The James IV Traveling Fellowship reminded me of the importance of collaborations and relationships with surgeons and scientists elsewhere. Good care, good outcomes, and other great things are about relationships. Of course, people cannot be forced to collaborate; effective collaborators genuinely like each other, are of like minds, and choose to come together.

Success breeds success, and sometime it is about being at the right place at the right time. For the Lord Darzi, success resulted from good quality work that led to political backing and a policy-making opportunity.

The James IV travels made me aware that practices in the United Kingdom, France, Australia, New Zealand and the United States are more similar than different.

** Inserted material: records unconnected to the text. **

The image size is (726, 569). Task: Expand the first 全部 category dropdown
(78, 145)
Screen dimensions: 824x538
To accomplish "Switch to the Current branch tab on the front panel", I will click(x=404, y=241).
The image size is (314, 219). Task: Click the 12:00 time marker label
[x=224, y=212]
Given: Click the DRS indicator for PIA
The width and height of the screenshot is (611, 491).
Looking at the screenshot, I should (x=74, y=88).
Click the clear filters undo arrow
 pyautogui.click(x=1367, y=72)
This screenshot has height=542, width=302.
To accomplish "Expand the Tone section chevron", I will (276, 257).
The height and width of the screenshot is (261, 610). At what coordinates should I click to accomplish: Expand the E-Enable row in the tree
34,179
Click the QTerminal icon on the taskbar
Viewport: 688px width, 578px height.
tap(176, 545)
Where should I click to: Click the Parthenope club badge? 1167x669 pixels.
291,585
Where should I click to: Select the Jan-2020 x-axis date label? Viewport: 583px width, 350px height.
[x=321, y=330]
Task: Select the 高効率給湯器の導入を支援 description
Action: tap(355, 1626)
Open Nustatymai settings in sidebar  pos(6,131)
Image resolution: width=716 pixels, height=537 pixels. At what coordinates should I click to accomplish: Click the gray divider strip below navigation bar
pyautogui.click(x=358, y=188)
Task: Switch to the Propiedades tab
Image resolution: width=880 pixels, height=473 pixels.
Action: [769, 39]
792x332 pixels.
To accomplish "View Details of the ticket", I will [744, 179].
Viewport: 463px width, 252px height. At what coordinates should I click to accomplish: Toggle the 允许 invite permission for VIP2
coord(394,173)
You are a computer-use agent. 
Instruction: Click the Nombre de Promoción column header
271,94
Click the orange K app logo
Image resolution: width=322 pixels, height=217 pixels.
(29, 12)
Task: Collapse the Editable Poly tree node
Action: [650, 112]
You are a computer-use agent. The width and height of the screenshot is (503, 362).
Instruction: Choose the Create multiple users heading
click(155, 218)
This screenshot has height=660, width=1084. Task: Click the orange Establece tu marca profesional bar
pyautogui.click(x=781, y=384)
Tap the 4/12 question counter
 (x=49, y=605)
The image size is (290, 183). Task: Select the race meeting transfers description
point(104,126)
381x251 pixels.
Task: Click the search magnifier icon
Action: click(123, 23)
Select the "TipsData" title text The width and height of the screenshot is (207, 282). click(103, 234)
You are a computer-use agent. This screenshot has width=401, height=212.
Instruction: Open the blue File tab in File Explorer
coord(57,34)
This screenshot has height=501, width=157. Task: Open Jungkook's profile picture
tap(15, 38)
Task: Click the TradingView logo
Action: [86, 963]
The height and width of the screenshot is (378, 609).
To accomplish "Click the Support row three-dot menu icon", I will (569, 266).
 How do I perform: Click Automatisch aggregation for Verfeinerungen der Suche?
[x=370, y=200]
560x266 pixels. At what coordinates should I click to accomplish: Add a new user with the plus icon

Hard work invested in providing good clinical care can be superimposed from one clinic to the other– on both this and that side of two ponds.

Most appreciated was the precious gift of time. How special to have had this time, and to have others (partners, boss, friends, strangers, hosts, assistants, patients, colleagues, peers) give so much to me. It’s been a great journey. One that will always be treasured, every detail remember. . This remarkable opportunity can never possibly be repaid.